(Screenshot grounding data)
== Segment start ==

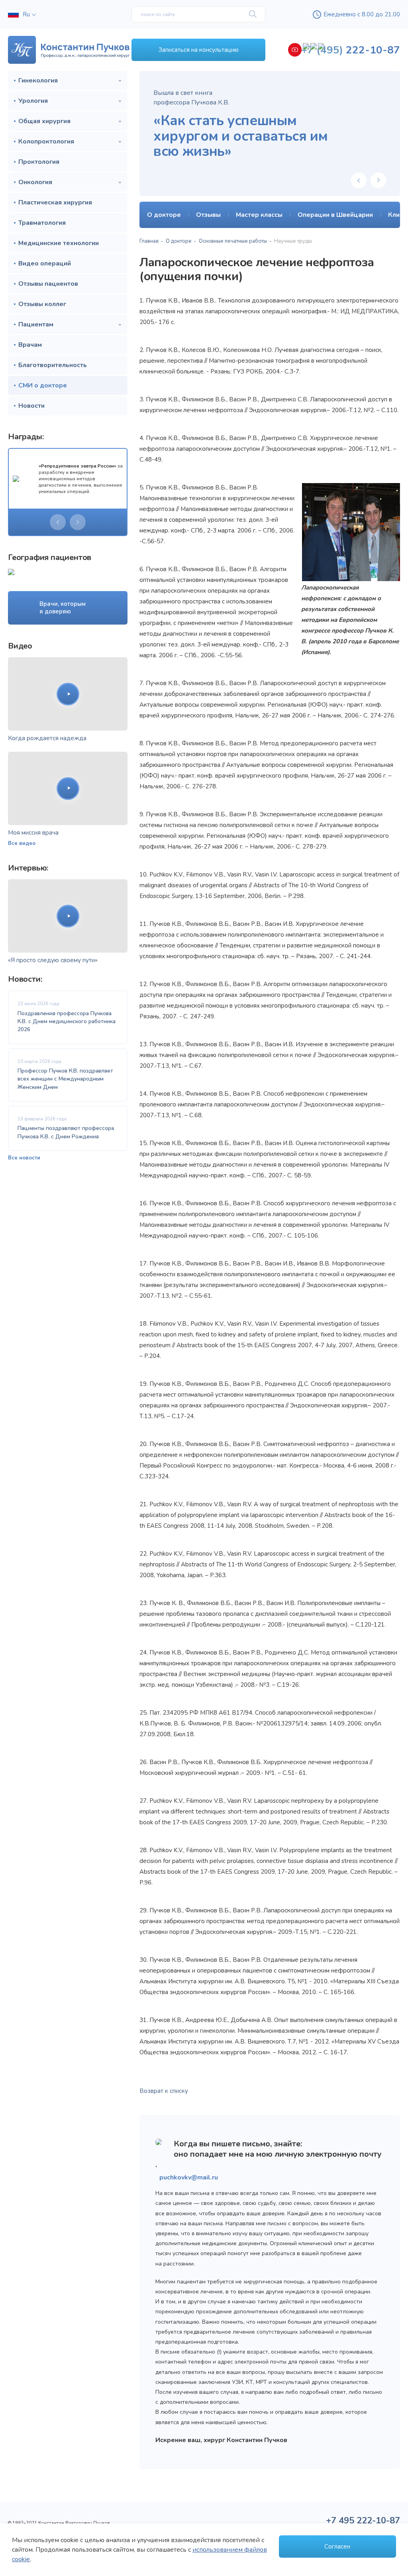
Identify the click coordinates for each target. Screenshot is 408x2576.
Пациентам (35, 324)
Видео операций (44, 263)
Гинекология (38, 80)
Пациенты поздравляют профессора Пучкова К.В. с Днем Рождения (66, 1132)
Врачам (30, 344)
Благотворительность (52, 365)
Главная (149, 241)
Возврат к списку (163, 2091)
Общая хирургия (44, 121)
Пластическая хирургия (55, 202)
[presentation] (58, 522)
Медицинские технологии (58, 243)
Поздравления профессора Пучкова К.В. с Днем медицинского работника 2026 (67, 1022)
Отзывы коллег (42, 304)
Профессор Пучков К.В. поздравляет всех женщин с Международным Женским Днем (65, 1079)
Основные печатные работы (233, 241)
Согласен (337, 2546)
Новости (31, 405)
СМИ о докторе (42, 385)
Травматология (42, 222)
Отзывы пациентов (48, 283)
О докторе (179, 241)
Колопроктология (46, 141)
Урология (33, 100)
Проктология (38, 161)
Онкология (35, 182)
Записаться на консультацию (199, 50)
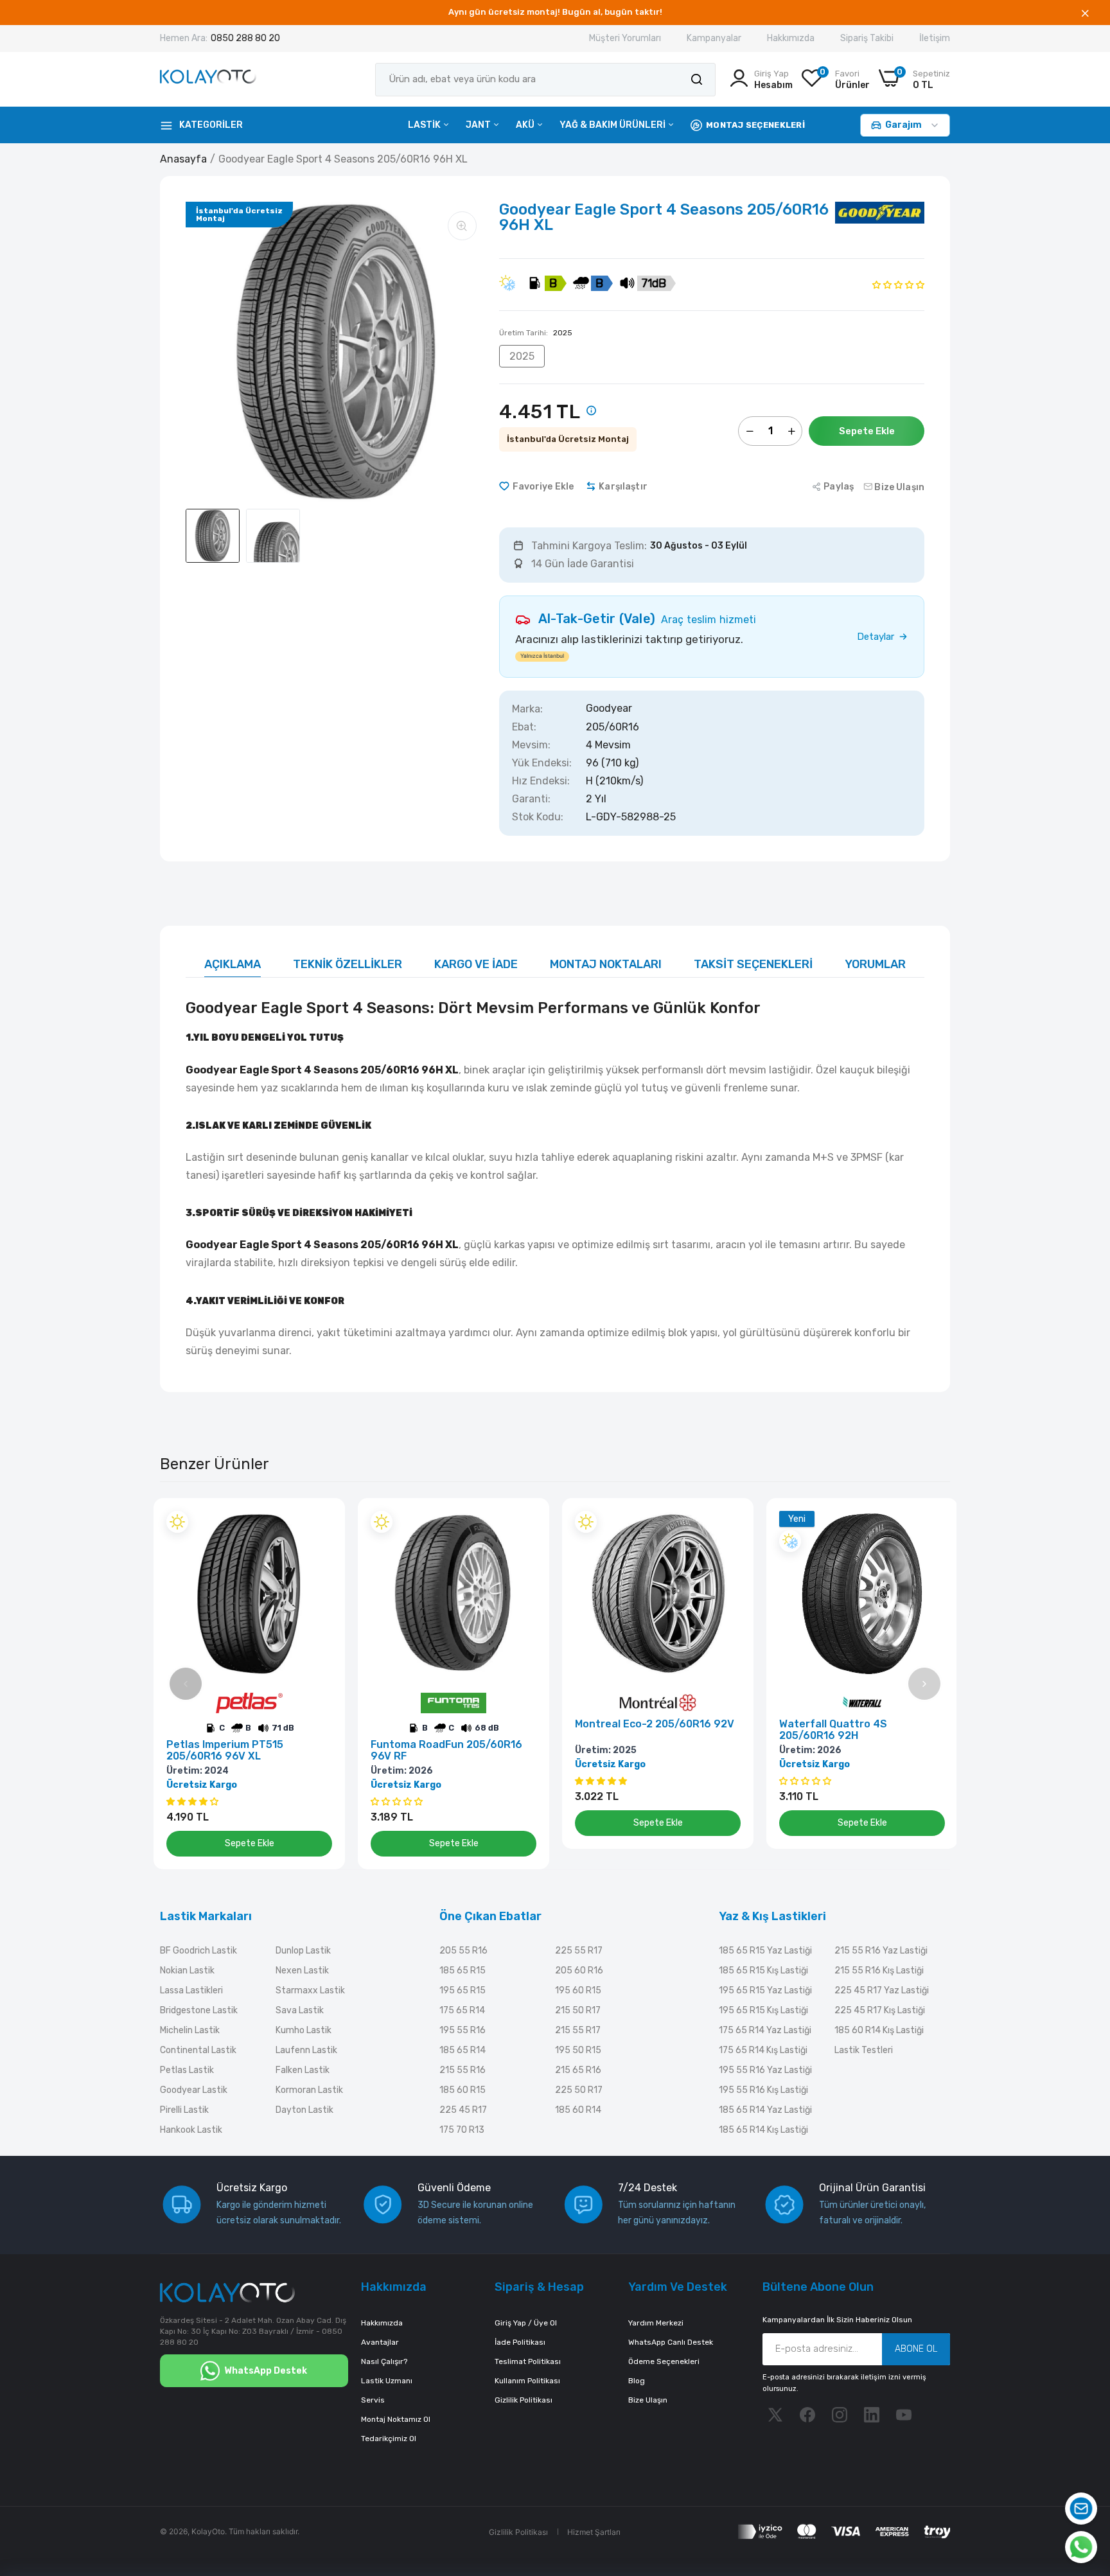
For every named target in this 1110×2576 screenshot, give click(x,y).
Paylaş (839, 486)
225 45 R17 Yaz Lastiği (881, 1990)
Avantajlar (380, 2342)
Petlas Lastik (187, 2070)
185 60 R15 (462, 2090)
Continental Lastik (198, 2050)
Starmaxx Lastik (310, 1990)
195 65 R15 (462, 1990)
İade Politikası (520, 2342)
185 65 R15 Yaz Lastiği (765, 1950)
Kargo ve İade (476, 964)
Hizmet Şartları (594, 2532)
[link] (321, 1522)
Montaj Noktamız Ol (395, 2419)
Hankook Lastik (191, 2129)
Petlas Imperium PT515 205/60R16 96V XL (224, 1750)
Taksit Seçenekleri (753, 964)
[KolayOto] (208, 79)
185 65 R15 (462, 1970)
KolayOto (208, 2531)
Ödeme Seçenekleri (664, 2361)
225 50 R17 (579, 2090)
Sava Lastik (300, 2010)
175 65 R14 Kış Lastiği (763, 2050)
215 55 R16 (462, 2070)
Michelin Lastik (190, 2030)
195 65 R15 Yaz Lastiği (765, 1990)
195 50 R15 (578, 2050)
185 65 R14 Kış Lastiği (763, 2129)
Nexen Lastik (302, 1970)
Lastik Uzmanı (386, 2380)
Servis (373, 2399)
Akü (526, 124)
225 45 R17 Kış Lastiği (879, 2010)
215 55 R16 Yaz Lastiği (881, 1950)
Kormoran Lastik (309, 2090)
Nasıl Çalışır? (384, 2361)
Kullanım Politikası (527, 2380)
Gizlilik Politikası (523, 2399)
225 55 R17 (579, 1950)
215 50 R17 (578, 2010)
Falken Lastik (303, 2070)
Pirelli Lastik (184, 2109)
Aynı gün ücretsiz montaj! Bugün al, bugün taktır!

== Segment end ==

## Directions
Take the lines above starting at the one containing "Травматология (42, 222)" and ending at the one containing "185 65 R15 Yaz Lastiği (765, 1950)", and print them again exactly, without pictures.

## Finished exercise
Травматология (42, 222)
Отзывы пациентов (48, 283)
О докторе (179, 241)
Колопроктология (46, 141)
Урология (33, 100)
Проктология (38, 161)
Онкология (35, 182)
Записаться на консультацию (199, 50)
For every named target in this 1110×2576 screenshot, give click(x,y).
Paylaş (839, 486)
225 45 R17 Yaz Lastiği (881, 1990)
Avantajlar (380, 2342)
Petlas Lastik (187, 2070)
185 60 R15 (462, 2090)
Continental Lastik (198, 2050)
Starmaxx Lastik (310, 1990)
195 65 R15 (462, 1990)
İade Politikası (520, 2342)
185 65 R15 Yaz Lastiği (765, 1950)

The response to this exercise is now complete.